Control Volume Integral Discretisation
The simplest discretisation of the control volume integrals is by
assuming that the functions $\rho, q, T$ are constant on the cells $K_i$, then:
\begin{equation}
\int_{K_i}\rho\partial_t T \approx |K_i| \rho(x_i) \partial_t T(x_i), \quad
\int_{K_i} q \approx |K_i| q(x_i), \quad |K_i| = f_{i+1}-f_i.
\end{equation}
As a "better" alternative you may replace $\rho(x_i)$ with
$\rho_{avg,i} = \int_{K_i}\rho / |K_i|$, and similarly for $q(x_i)$.
You may rightfully object that just before that we claimed that $T$ belongs
to a space of continuous piecewise linear functions.

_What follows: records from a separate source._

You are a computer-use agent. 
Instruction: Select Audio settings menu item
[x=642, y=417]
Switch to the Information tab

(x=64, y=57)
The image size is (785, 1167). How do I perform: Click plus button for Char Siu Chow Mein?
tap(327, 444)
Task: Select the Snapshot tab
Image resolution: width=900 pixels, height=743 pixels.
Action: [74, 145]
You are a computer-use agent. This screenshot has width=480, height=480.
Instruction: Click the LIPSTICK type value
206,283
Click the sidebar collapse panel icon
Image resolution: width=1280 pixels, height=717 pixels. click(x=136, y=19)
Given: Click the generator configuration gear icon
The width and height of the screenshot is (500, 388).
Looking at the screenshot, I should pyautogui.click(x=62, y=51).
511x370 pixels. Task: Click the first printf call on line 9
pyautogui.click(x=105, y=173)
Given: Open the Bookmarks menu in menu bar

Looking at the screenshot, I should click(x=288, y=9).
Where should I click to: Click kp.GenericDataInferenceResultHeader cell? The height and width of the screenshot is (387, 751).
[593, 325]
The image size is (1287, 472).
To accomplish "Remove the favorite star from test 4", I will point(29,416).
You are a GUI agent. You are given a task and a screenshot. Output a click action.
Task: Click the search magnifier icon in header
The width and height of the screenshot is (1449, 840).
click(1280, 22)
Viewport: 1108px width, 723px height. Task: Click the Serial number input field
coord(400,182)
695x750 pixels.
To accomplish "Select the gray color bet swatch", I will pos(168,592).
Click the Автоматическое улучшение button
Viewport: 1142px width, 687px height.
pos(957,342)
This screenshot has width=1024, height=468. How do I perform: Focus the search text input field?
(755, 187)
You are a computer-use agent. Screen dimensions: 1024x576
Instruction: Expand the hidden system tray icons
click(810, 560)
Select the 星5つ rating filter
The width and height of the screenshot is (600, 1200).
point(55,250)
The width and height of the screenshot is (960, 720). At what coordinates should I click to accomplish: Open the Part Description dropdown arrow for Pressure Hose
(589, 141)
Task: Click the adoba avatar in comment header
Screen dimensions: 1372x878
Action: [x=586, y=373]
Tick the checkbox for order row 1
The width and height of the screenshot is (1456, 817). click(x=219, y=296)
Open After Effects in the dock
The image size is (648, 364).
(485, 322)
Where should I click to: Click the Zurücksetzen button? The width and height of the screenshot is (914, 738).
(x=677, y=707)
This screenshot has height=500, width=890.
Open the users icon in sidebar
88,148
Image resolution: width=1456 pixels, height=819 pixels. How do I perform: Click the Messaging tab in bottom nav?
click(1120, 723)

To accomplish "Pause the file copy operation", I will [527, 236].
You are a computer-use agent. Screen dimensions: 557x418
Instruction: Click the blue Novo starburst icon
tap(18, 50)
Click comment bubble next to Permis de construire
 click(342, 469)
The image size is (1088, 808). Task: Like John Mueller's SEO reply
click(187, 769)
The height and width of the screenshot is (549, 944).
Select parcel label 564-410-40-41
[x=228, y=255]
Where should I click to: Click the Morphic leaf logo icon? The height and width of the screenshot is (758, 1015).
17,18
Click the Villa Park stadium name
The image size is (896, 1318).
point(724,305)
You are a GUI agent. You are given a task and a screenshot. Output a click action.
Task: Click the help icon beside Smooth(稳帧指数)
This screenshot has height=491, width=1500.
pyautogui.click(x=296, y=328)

In fact this mix
of approximations is even called the finite volume element method sometimes
for that reason (also box method).
In finite element literature they call the resulting matrix a lumped mass matrix,
it avoids having to solve an additional linear system since the mass matrix is
diagonal in that case.
Of course, if you wish you may discretise $\partial_t T$ as a linear function
on $K_i$ and integrate, then the result would also depend on the the two neighbours
neighbours.
Space-discrete Formulation
Substituting our discretisation in the weak formulation projected onto the space
of piecewise constant test functions yields:
\begin{align}
\int_{K_i}\rho \partial_tT &= \int_{\partial K_i}\kappa\, \partial_{\bm{n}} T + \int_{K_i} q, \\
\rho_{avg,i} |K_i|d_tT_i &= \kappa_{i+1/2}(T_{i+1}-T_i)\Delta_i - \kappa_{i-1/2}(T_i-T_{i-1})\Delta_{i-1} + |K_i| q_{avg,i}, \,\, 1\leq i \leq m.
\end{align}
Note that this produced $m$ equations for the volumes $K_1,\ldots,K_m$.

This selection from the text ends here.